La lettre, dont la teneur a été rendue publique, est à la fois un acte de gratitude et un cri d'alarme. La famille Zogo y salue la décision présidentielle d'avoir confié l'affaire à une Commission d'Enquête Mixte de haut niveau, qui a permis d'établir les responsabilités et d'aboutir à l'ouverture d'un procès. Mais elle alerte immédiatement sur ce qu'elle perçoit comme une menace directe sur l'intégrité de ce processus judiciaire.
« Nous avons appris avec une vive préoccupation que certaines personnalités tapies dans l'ombre, usant de leurs réseaux d'influence, s'emploieraient à obtenir la remise en liberté de Monsieur Jean-Pierre Amougou Belinga », écrit la famille, sans nommer les individus en question mais en soulignant la gravité de la situation.

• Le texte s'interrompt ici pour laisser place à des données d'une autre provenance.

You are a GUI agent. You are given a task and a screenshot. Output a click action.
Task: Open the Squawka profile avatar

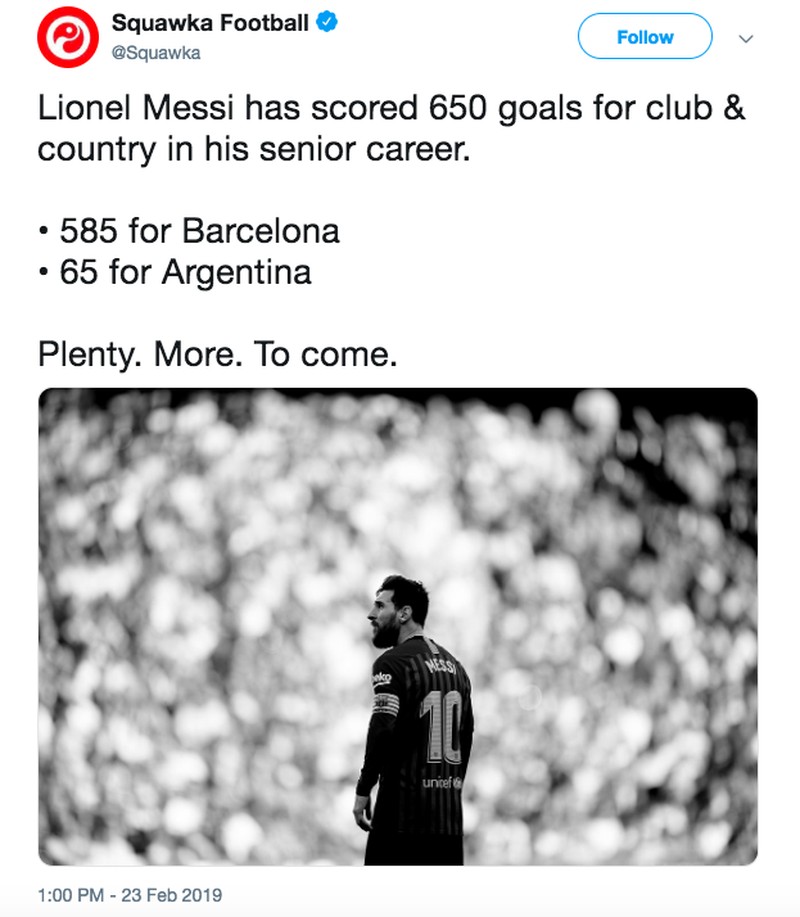pyautogui.click(x=64, y=39)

La démarche est politique autant que judiciaire. En s'adressant directement à Paul Biya, la famille Zogo cherche à placer le chef de l'État devant ses responsabilités : si des réseaux d'influence tentent de court-circuiter la justice, c'est au sommet de l'État qu'il appartient de les neutraliser. Le message est clair : « Une telle manœuvre, si elle aboutissait, viendrait directement contrecarrer les efforts que vous n'avez cessé de déployer pour que la justice suive son cours dans la transparence et la sérénité. »
La famille « en appelle à la vigilance personnelle » du président, afin que « rien ni personne ne puisse compromettre le travail du juge d'instruction, ni saper la crédibilité du processus engagé ».
L'affaire Martinez Zogo, symbole d'une justice camerounaise sous surveillance
Rappelons que Martinez Zogo, journaliste et animateur de radio connu pour ses révélations sur la corruption, avait été retrouvé mort à Yaoundé en janvier 2023, après avoir été enlevé. L'affaire avait provoqué une onde de choc nationale et internationale, mettant en cause les milieux d'affaires et des réseaux proches du pouvoir. L'inculpation de Jean-Pierre Amougou Belinga, puissant homme d'affaires et patron de médias, avait constitué un tournant inédit dans l'histoire judiciaire camerounaise.
Cette lettre de la famille Zogo rappelle que le combat pour la vérité et la justice n'est pas encore terminé — et que dans les coulisses, la bataille se poursuit avec une intensité que le prétoire ne reflète pas toujours.